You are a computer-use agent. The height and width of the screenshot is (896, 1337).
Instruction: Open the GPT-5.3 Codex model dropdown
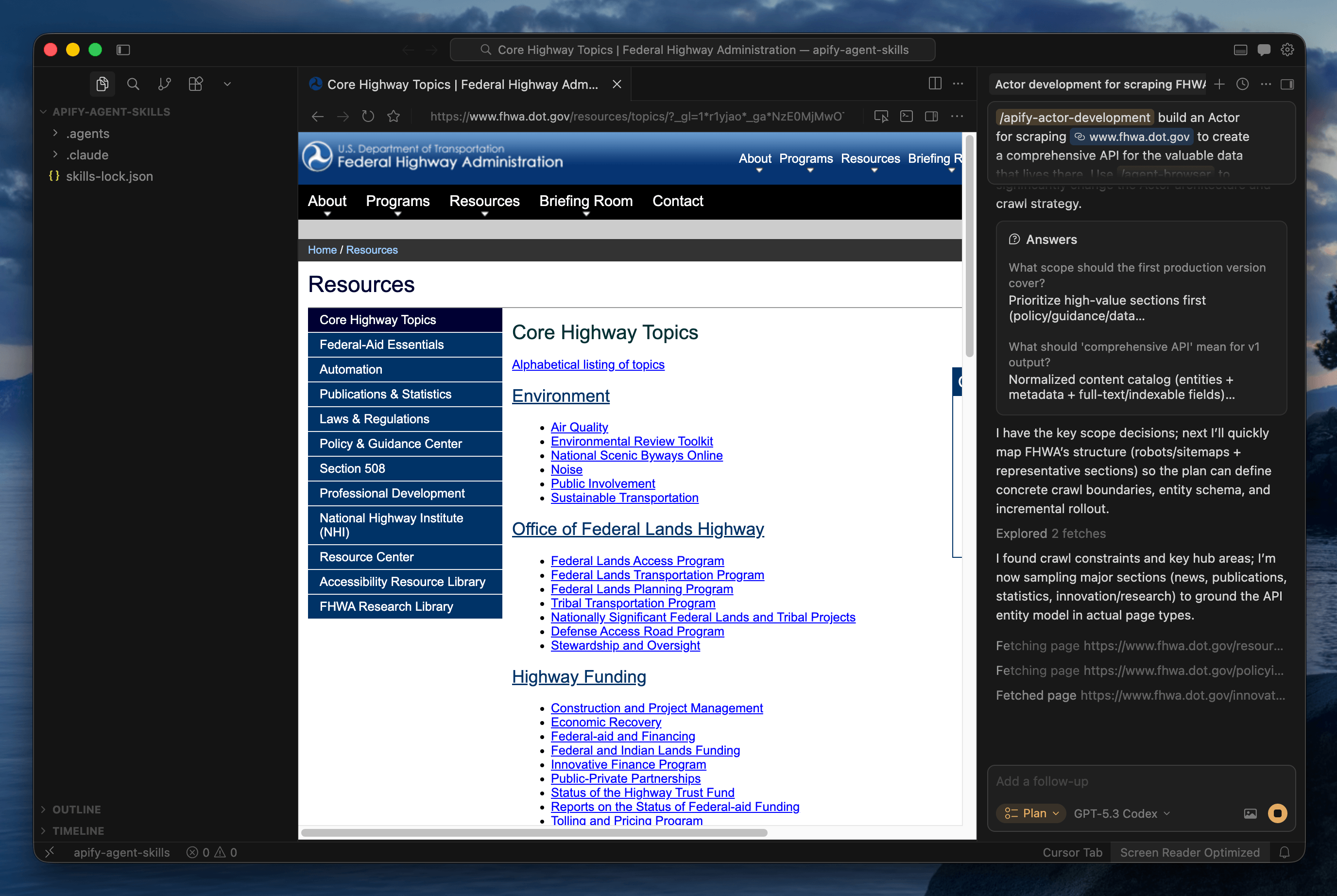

---

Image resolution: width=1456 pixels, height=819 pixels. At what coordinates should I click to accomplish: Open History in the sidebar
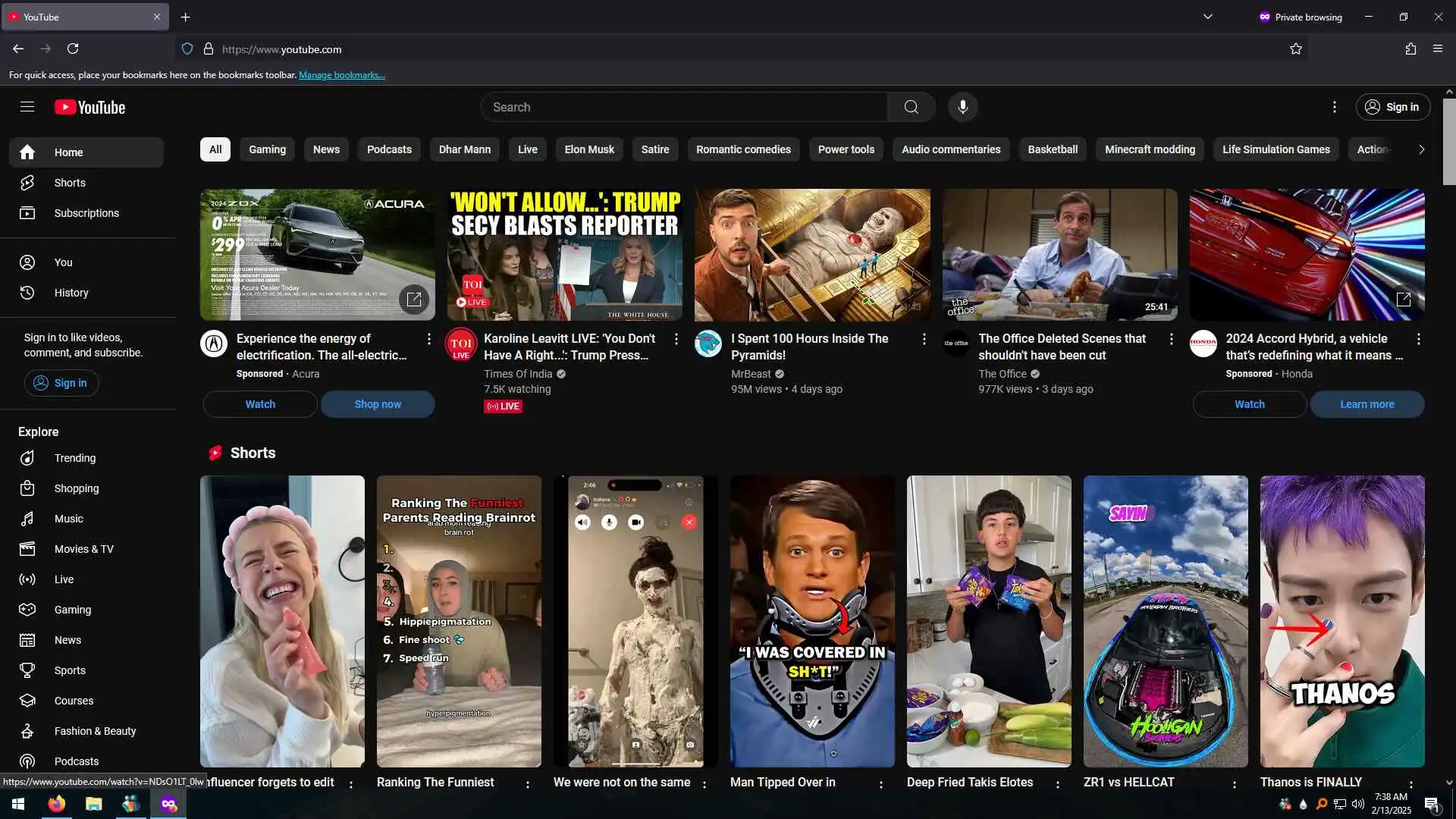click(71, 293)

--

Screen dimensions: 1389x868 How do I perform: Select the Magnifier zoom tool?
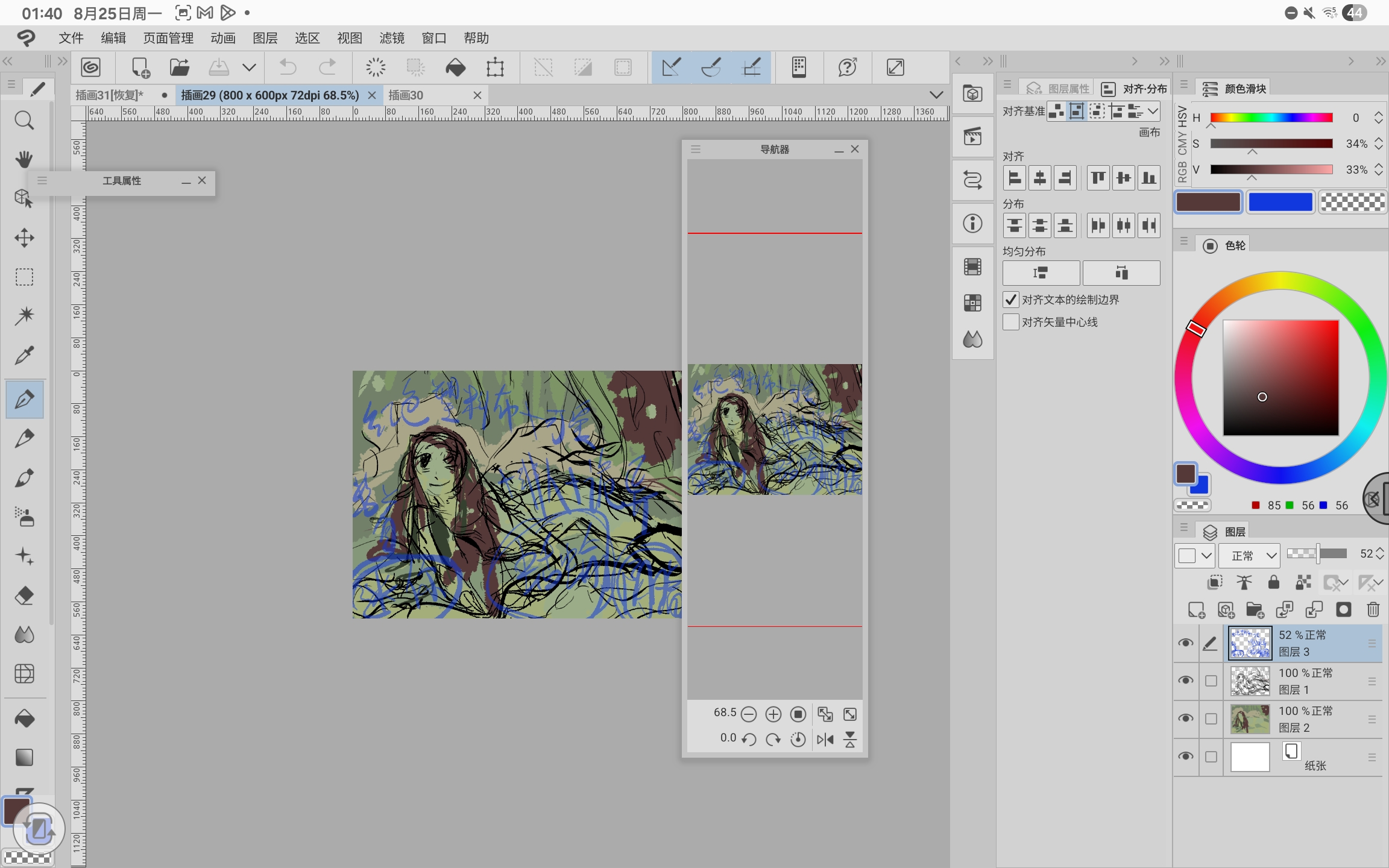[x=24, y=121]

### About this exercise
Retype exactly the lines of the data above that fall between the line with "You are a computer-use" and the line with "Instruction: Open the", inclusive, and add nothing.

### Solution
You are a computer-use agent. The height and width of the screenshot is (896, 1337).
Instruction: Open the GPT-5.3 Codex model dropdown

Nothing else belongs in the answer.